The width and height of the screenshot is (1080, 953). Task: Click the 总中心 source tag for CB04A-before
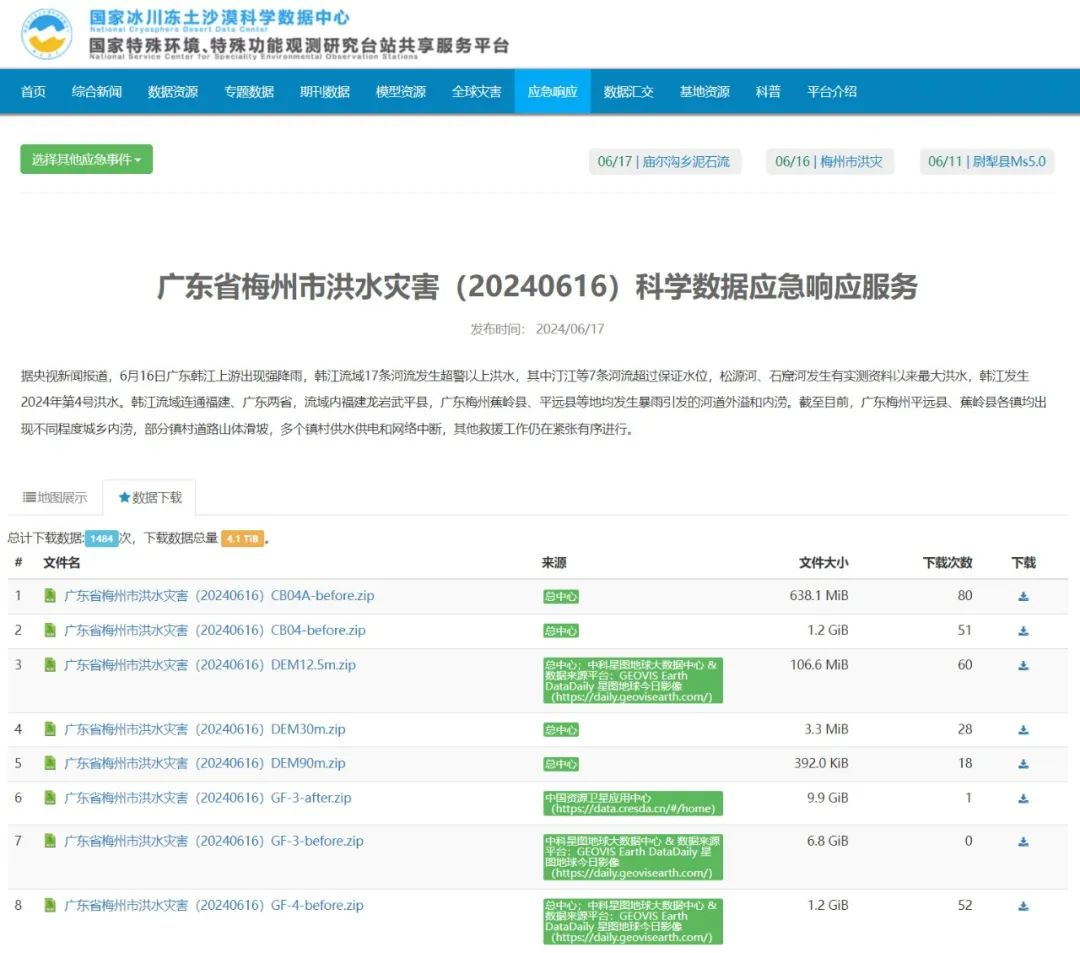(x=560, y=597)
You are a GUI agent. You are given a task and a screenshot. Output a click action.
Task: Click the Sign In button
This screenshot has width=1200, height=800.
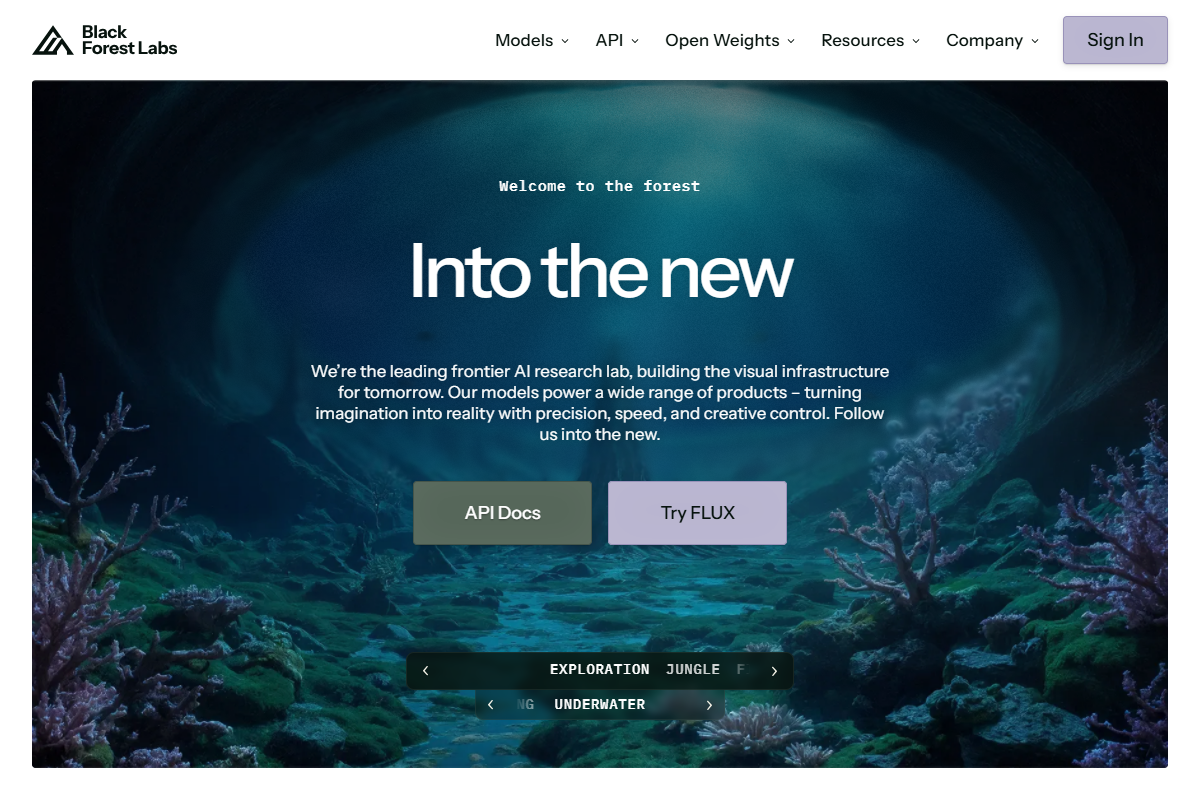1115,40
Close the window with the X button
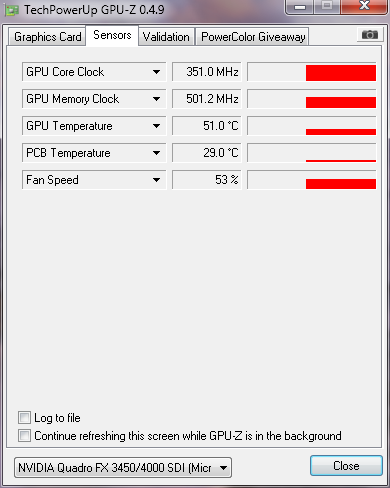 coord(364,7)
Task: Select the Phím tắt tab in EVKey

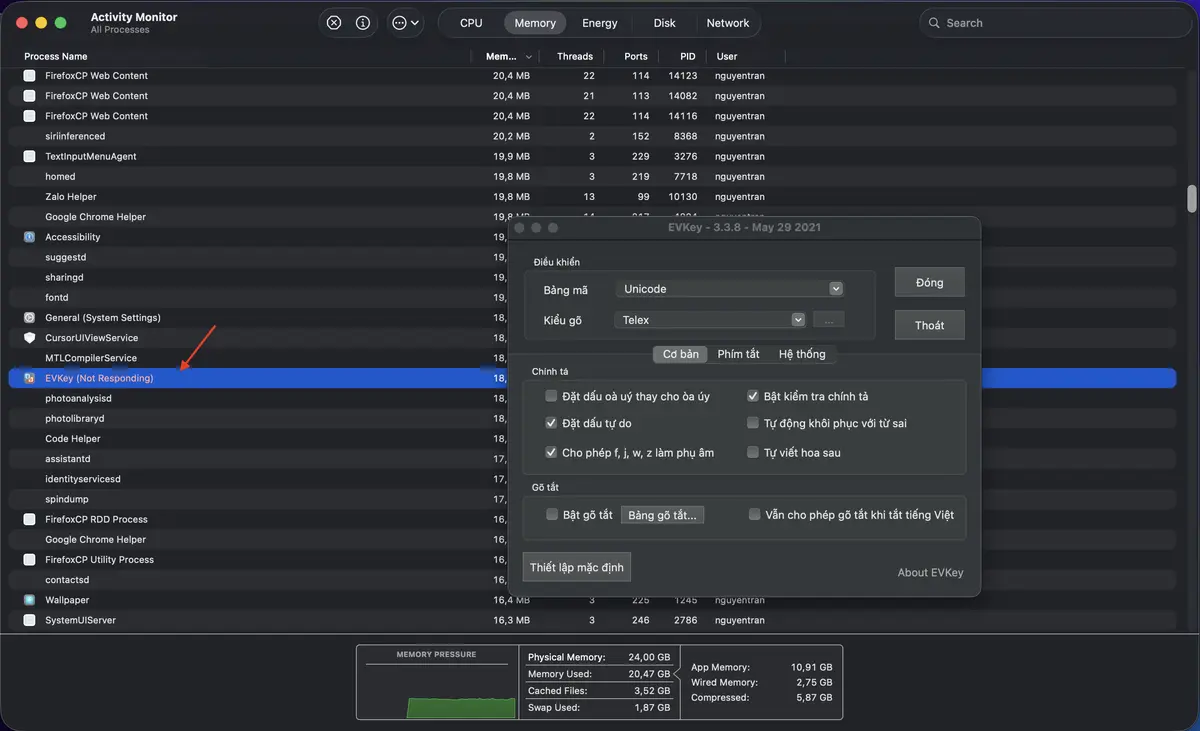Action: click(738, 354)
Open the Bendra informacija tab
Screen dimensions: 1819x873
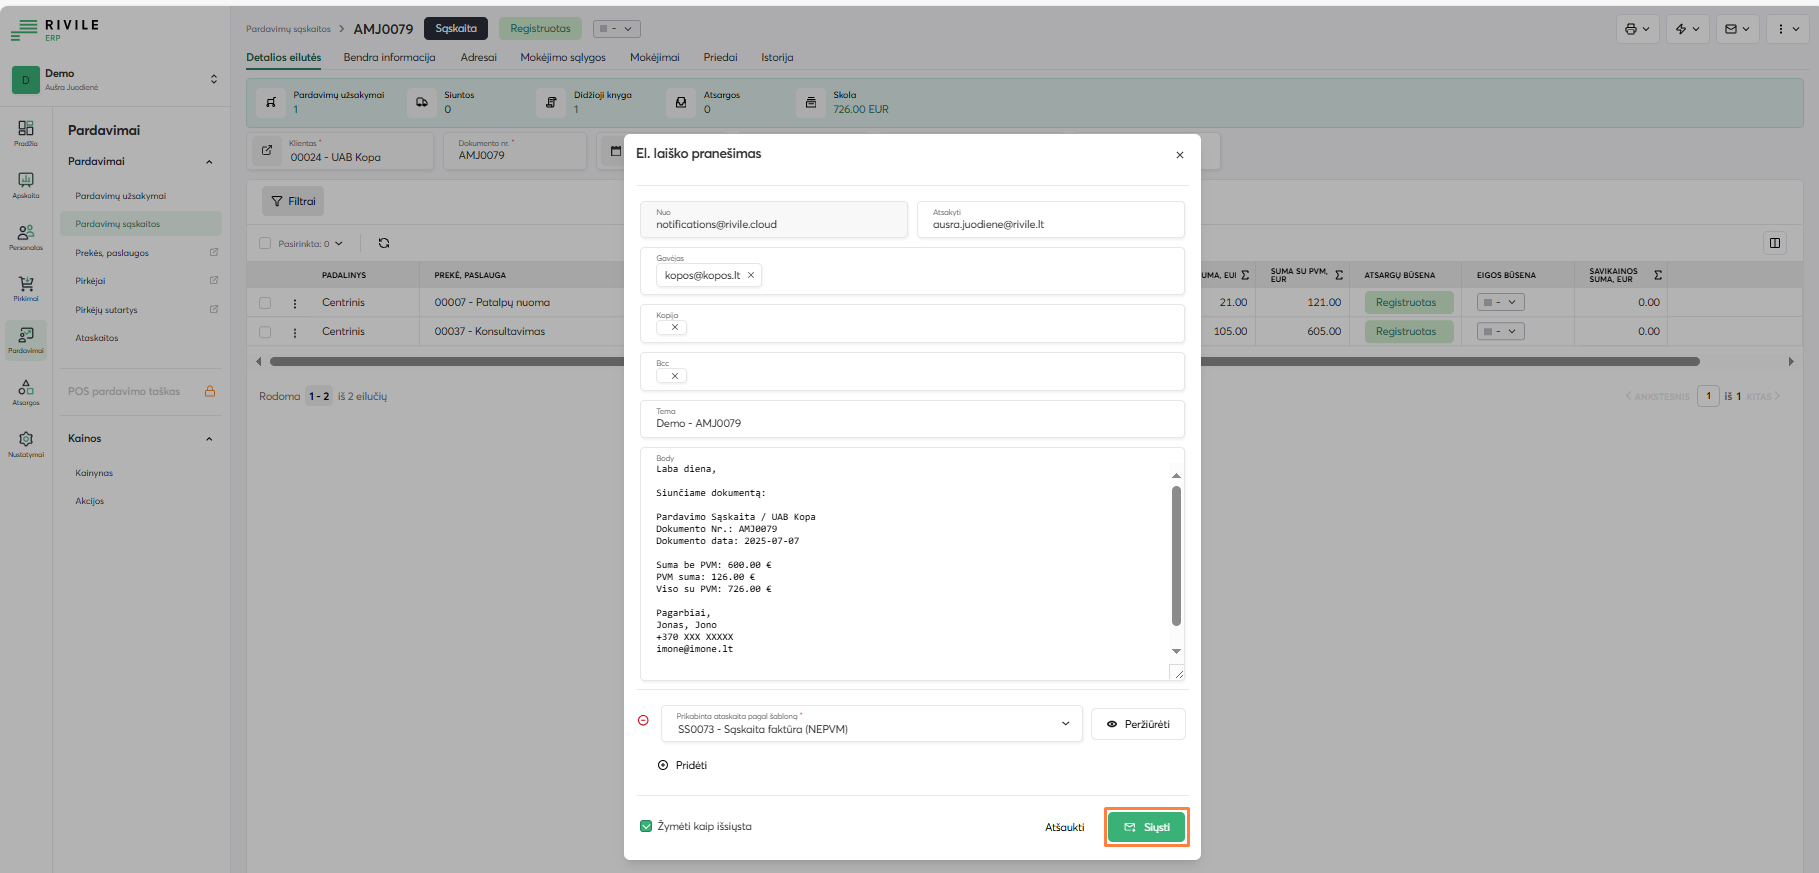click(x=389, y=57)
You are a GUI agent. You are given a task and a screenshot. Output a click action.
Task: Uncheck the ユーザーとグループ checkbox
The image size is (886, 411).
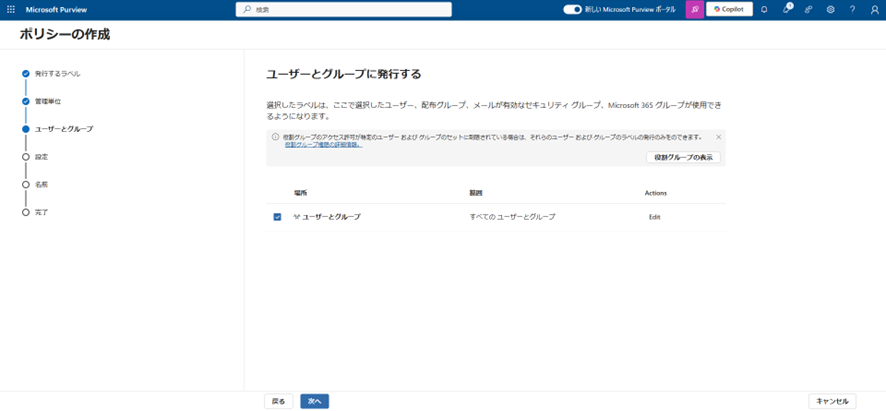point(277,217)
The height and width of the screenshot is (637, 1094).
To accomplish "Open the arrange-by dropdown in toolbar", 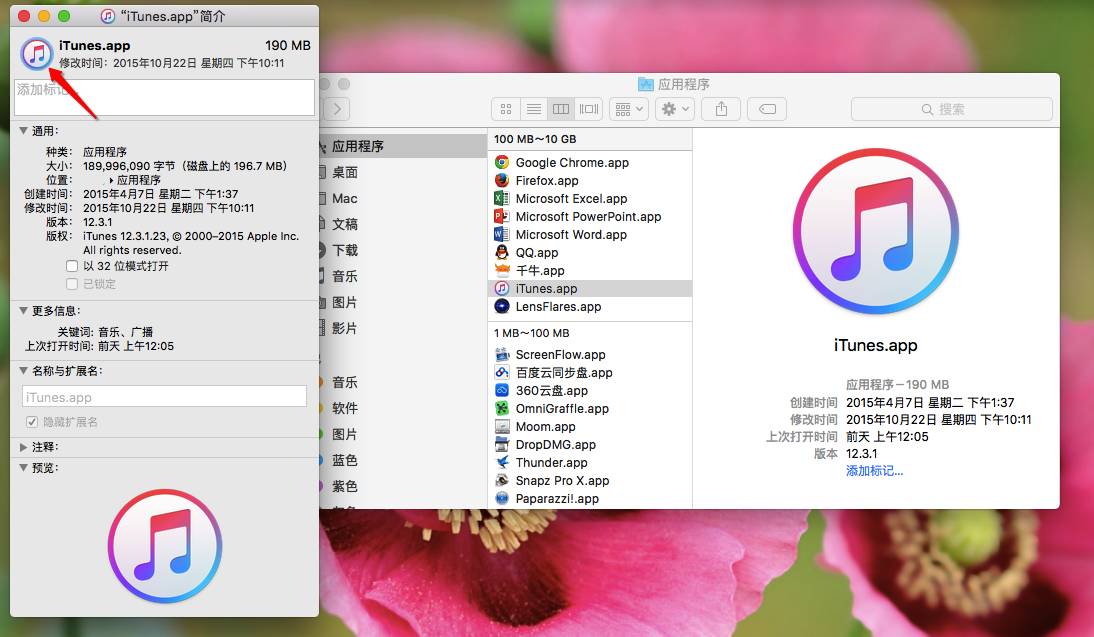I will (629, 109).
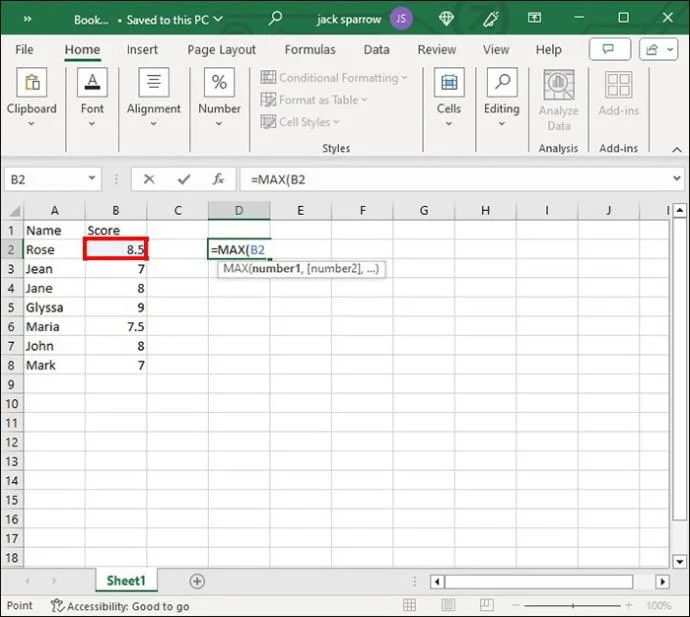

________

Exercise —
Repeat, word for word and with no pictures, only the lines running from the beginning of the data to the line that contains "The height and".

Worked solution —
The width and height of the screenshot is (1080, 953). Task: Click the 总中心 source tag for CB04A-before
(x=560, y=597)
You are a GUI agent. You are given a task and a screenshot. Output a click action.
Task: Click the Sign In button
This screenshot has width=1200, height=800.
1115,40
Close the window with the X button
 coord(364,7)
Task: Select the Phím tắt tab in EVKey

Action: click(738, 354)
Open the Bendra informacija tab
Screen dimensions: 1819x873
click(x=389, y=57)
You are a GUI agent. You are given a task and a screenshot. Output a click action.
Task: Uncheck the ユーザーとグループ checkbox
The image size is (886, 411).
point(277,217)
The height and width of the screenshot is (637, 1094).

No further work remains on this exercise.